What is conditional / risk-based access and how does it work?
Short answer
Conditional access makes the access decision depend on context rather than a fixed rule. It evaluates signals — who the user is, device compliance, location, the app, and a computed risk score from anomaly detection — and responds proportionally: allow, block, or require step-up like MFA or a compliant device. Risk-based access is the dynamic variant where a real-time risk signal drives the policy.

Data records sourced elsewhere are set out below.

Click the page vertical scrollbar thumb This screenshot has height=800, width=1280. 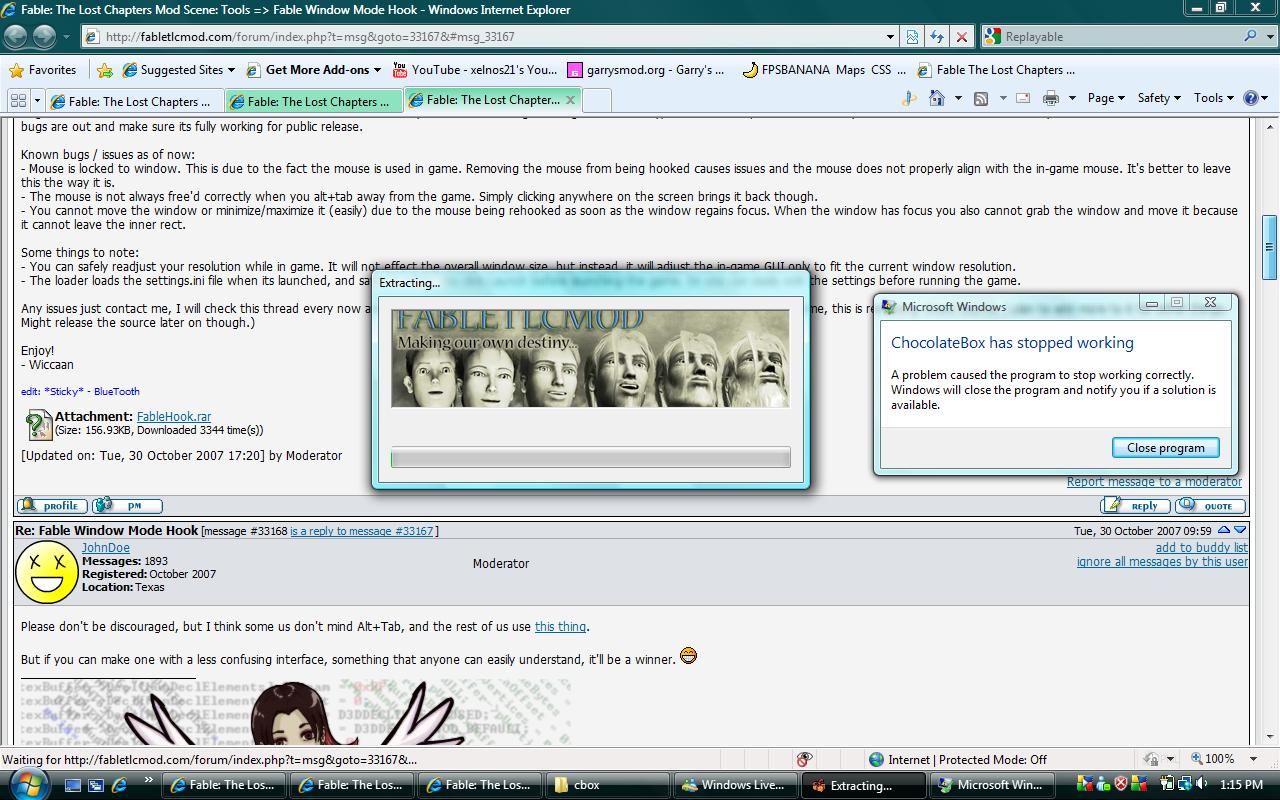click(1270, 246)
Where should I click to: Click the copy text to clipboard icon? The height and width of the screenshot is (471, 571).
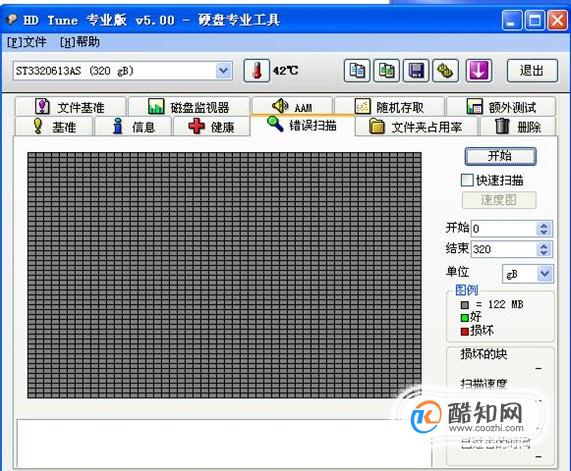tap(357, 70)
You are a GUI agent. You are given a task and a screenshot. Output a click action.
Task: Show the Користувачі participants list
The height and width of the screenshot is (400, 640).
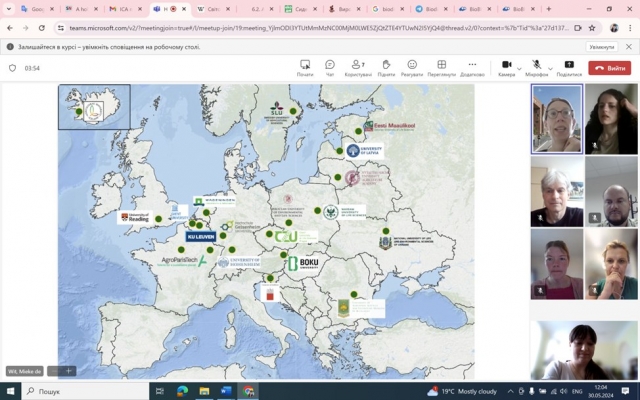[x=357, y=67]
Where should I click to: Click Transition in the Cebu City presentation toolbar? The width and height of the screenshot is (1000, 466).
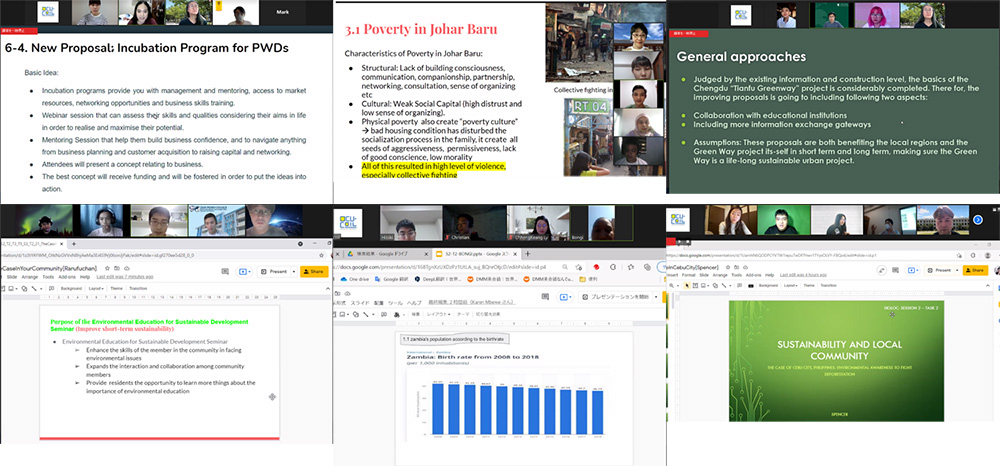pos(829,285)
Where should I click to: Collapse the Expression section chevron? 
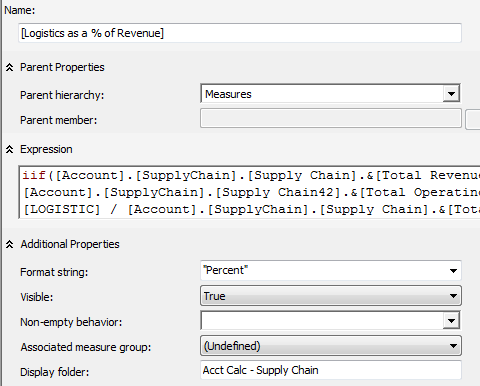point(10,150)
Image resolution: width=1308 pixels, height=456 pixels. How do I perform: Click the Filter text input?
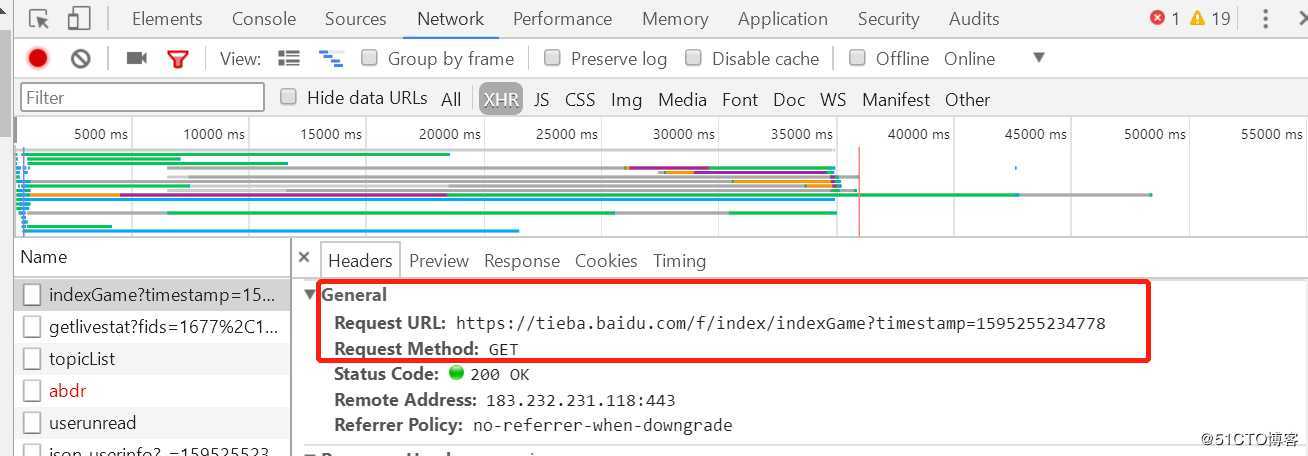[142, 98]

A static "allow if password is correct" decision wastes information. Conditional access (and its dynamic cousin, risk-based access) makes the authorization decision a function of context, so the system can be lenient when everything looks normal and strict when it doesn't.
How the decision is made
A policy engine combines signals at the moment of access:
- Identity — who is the user, what group/role.
- Device — is it managed, compliant, patched, encrypted?
- Location and network — known country, corporate IP, impossible-travel checks.
- Application sensitivity — finance app vs. cafeteria menu.
- Risk score — a real-time signal from anomaly detection (leaked-credential matches, unfamiliar sign-in patterns, atypical token usage).
The engine then responds proportionally: allow, block, or step up by requiring MFA, a compliant device, or password reset. This is the enforcement layer that makes Zero Trust practical.
Risk-based authentication specifically
Risk-based auth feeds a continuously-computed risk score into the policy. A login from the user's usual device and city sails through; the same account suddenly authenticating from a new country on an unmanaged device triggers MFA or a block. The point is to add friction only where the data justifies it.
The trap: friction and false positives
Overly aggressive policies lock out legitimate users (a sales rep traveling, a VPN exit node) and breed workarounds. Good design uses graduated responses (step-up, not hard block) and tunes against real telemetry, and it always preserves a recovery path so a bad signal doesn't strand someone permanently.
What interviewers look for: you describe context signals plus proportional responses (allow/block/step-up), you tie it to Zero Trust enforcement, and you acknowledge the usability/false-positive trade-off.
Likely follow-ups
- What signals would you weigh when scoring login risk?
- What is 'step-up' authentication and when should it trigger?
- How do you avoid blocking legitimate users with overly aggressive policies?